In Part I of the book the author compares five pre-Miltonic works, which he has translated, in whole or in part, from the original Latin, Dutch, and Italian. In Part II, a descriptive catalogue, he comments on the significance, to Miltonists and to the general reader, of the analogues. He traces the purposes beyond mere theatre in the different versions of the play: versions prior to 1670 contain many overtones of personal, national, or theological significance, while, after 1671, there is a rapid shift away from religious or moral presentation to a more strictly theatrical entertainment. Dr. Kirkconnell believes that this shift in interest has obscured from most of the critics of later centuries the tone and tradition of this great drama. The nineteenth and twentieth centuries have seen dozens of versions of the old play theme, nearly all of them wholly disregarding any inner drama of the spirit, and stressing extrovert aspects of Strength, Beauty, and Sex.
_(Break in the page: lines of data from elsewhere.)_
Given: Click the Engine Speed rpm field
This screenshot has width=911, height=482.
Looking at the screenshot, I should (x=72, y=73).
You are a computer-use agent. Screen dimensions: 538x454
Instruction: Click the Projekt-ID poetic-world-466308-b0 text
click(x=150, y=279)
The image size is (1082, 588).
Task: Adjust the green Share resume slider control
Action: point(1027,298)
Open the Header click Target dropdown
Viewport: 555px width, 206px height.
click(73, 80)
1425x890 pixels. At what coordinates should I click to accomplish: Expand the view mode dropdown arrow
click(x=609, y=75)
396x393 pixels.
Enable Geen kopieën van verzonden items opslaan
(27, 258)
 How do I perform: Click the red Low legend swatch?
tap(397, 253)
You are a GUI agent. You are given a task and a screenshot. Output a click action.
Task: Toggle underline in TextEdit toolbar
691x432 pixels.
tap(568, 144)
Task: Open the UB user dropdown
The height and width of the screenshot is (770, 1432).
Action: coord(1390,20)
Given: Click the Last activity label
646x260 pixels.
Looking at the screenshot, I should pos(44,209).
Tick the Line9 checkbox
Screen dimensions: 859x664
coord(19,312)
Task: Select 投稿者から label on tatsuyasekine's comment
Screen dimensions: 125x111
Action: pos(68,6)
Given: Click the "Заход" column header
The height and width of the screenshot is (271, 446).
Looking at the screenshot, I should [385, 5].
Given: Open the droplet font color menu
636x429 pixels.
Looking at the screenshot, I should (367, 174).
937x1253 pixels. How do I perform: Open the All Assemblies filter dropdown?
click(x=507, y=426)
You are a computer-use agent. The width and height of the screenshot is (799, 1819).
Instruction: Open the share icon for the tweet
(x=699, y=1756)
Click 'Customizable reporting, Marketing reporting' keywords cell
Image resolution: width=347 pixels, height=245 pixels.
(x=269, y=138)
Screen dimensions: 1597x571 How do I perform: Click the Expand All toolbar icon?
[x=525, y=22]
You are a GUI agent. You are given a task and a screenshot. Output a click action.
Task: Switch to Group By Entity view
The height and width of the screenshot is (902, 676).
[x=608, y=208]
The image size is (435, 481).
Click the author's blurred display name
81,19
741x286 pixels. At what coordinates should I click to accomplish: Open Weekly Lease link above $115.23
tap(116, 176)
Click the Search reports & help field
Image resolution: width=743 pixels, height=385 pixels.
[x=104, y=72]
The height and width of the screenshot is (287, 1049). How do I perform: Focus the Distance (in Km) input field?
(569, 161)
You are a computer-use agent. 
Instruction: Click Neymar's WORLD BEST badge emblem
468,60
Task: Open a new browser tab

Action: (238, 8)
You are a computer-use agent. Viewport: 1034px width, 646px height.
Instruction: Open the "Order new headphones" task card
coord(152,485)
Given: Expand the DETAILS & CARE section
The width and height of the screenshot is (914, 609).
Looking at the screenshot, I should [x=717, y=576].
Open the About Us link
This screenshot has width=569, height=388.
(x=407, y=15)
As a whole, the analogues will reveal the variety that playwrights have found possible in the ancient theme. The author concludes that Milton's treatment is the noblest ever written, surpassing all others in literary quality and in the nature of the dramatic conflict it describes.

About the author

Watson Kirkconnell (1895-1977) was an army officer, a professor emeritus of Latin and English, ninth president of Acadia University (1948-1964), a Milton scholar, author of many volumes of prose and poetry, historian, and genealogist. He was also the joint founder of the Federal Citizenship Branch (1940), the Humanities Research Council of Canada (1943) and the Baptist Federation of Canada (1944). In 1936 he was made a Fellow of the Royal Society of Canada.